The more I reflect upon Bill Maher‘s “Notorious HRC” riff, the more I realize he’s right. MSNBC contributor Mark Halperin said the other day that despite the manic horrors of Donald Trump, many voters still don’t trust Hillary. But in what context? They don’t trust her to restore honesty in American government, to be wholesome and transformative, to shine God’s light? Of course not. But they can and should trust her to be Madam Butch Boss — a tough, cigar-chomping “Ma Clinton,” as Maureen Dowd described her eight years ago. And there is comfort in that.

We’ve all been spoiled by Obama and that light around him, that aura. If there’s anything glowing around Hillary’s head, it’s the light of egoism and self-interest in that familiar political realm that everyone is so sick and tired of. She’s Melvyn Douglas in Michael Ritchie‘s The Candidate. But she won’t be pushed around. She plots, she connives, she negotiates like a sports agent and gives no quarter. I believe this is who Clinton is, and I therefore trust her to be that person.

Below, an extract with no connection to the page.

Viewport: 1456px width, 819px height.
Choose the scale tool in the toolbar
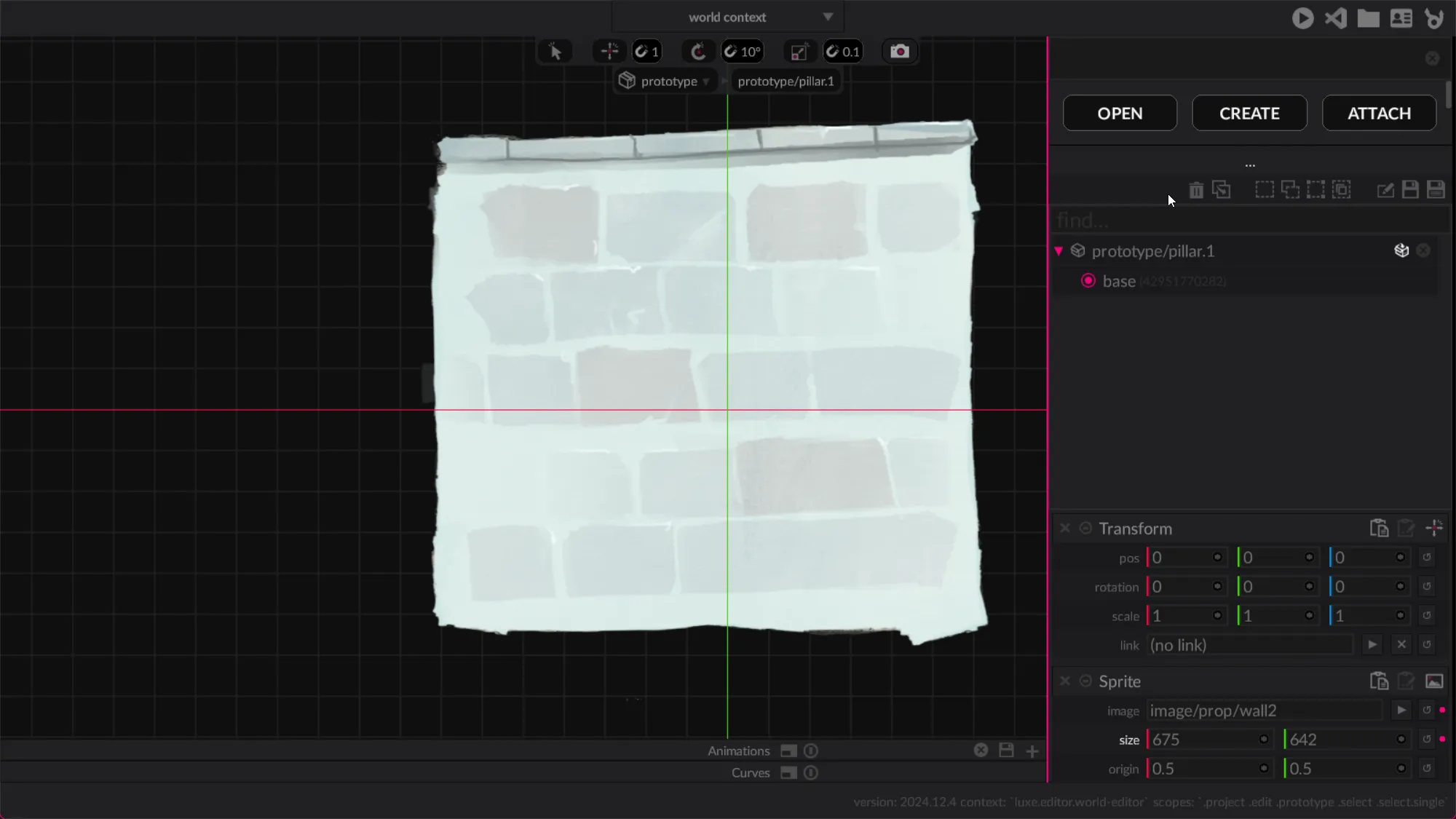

“If the age calls for a strongman, Hillary in fact has the résumé for it. Like Margaret Thatcher and Angela Merkel, a woman who survives and flourishes at the top of this backstabbing business is surely made of steel. Donald Trump, in comparison, is rather a fancy man. But her obvious desire to be liked, and the hurt she feels that she isn’t (and, boy, she isn’t), have led her to try to want to be thought of now, in her reimagining, as cuddly, caring and inclusive. That may be a risky bit of self-delusion.” — Michael Wolff in a recent Hollywood Reporter piece.

Wolff is right, and I really hope she gets past that. Nobody buys her as an earth mom. But we can trust in the fact that Hillary is sane, smart, pragmatic and likely to play her cards sensibly as President — she’ll think things through, assess the opposition, figure the angles, calculate the blowback and cautiously pull the trigger.

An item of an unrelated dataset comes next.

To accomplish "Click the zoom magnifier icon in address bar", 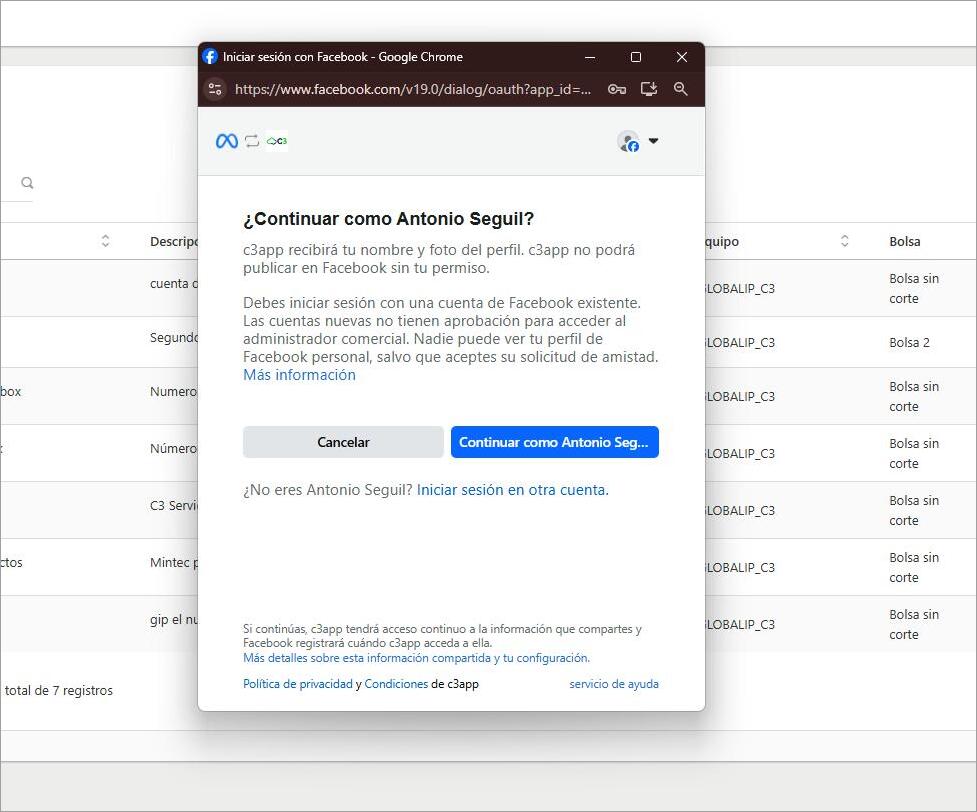I will tap(681, 89).
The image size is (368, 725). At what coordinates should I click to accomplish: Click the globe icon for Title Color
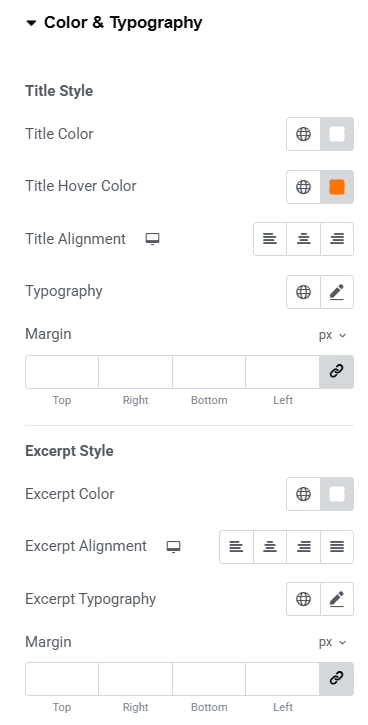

Clint Eastwood said in that Esquire interview that Clinton’s voice will be “tough to listen to for four years,” and he’s not wrong about that. But I can learn to handle that if she turns down the braying and the cackling.

But she is such a drab and uninspiring candidate. If Hillary’s Republican opponent was John Kasich, she’d be behind in the polls and would almost certainly lose.